Next Kurza shifted her knife from one pocket to the other, and pushed her flashlight – back end first – into the same pocket. She did not expect an armed opponent – if she was lucky, it was just some sneak-thief opportunist who would quickly acquiesce and would never bother her again. But it always paid to be careful, and Kurza didn’t much care if the thief got hurt a little bit by her overcaution.

It took only a couple of minutes to get all the screws on the panel loose. On the second two, she worked the screwdriver with one hand while holding up the panel with the other, so that it would not suddenly fall and make a noise. Finally, she stepped to the side and slowly lifted the panel from the hole in the wall it covered. It was just large enough for Kurza to crawl in easily.

She set the panel on the floor and entered the wall.
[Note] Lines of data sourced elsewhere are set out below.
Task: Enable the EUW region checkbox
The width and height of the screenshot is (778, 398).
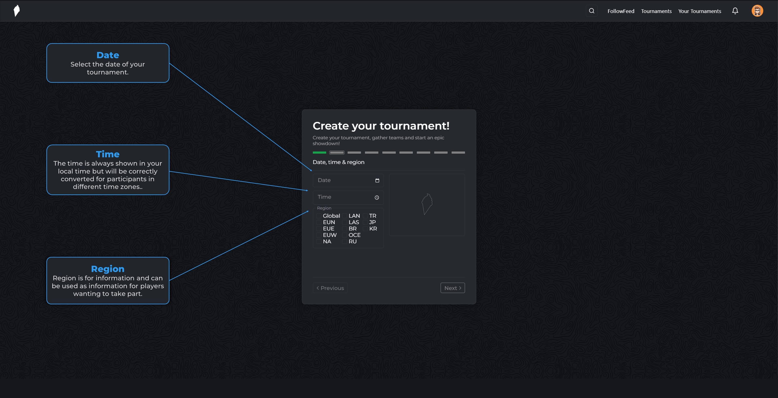Action: pos(319,235)
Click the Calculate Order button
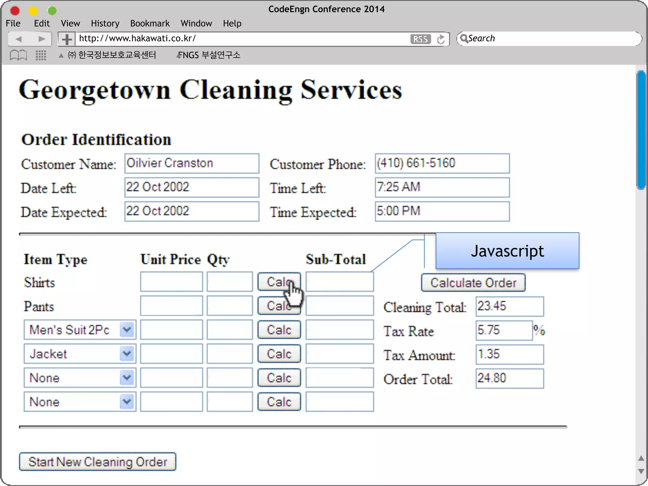648x486 pixels. (473, 283)
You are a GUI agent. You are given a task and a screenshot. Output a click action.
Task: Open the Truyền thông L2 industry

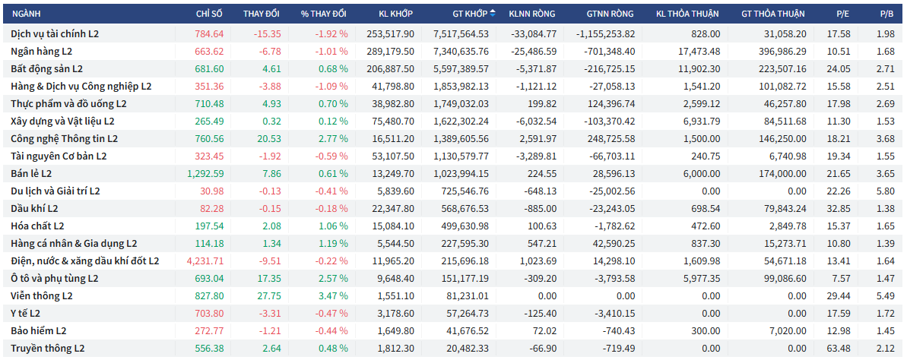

Once, long ago, this facility had been a house of some kind – retrofitted by the previous century’s Gaurl workers into a power facility to feed the budding city of Kurikuneku. This one, Kurza was proud to say, was the first of the major power facilities that was still running. That meant, of course, that the technology which kept the place running was – beneath all the decades of upgrades – the most archaic. The layout of the building, as well, was far more influenced by what the place had once been than was true of some of the other facilities.

Thousands of years ago, Kurza had learned (more from her explorations of the building than from anything she’d read), the servants of the wealthy used to travel through their homes’ walls, so as not to be seen by their masters more often than necessary, and so that they could be wherever they were called at any time. And, of course, to spy on guests. The advantages of having loyal servants hidden in the walls of one’s own home could not be overstated for the paranoid and ultra-wealthy of pre-Gaurl Anatolia. Despite the war and the apocalypse and the unknown years of decay and the deliberate retrofitting that had occurred since, the basic shell of those secret passages was still intact.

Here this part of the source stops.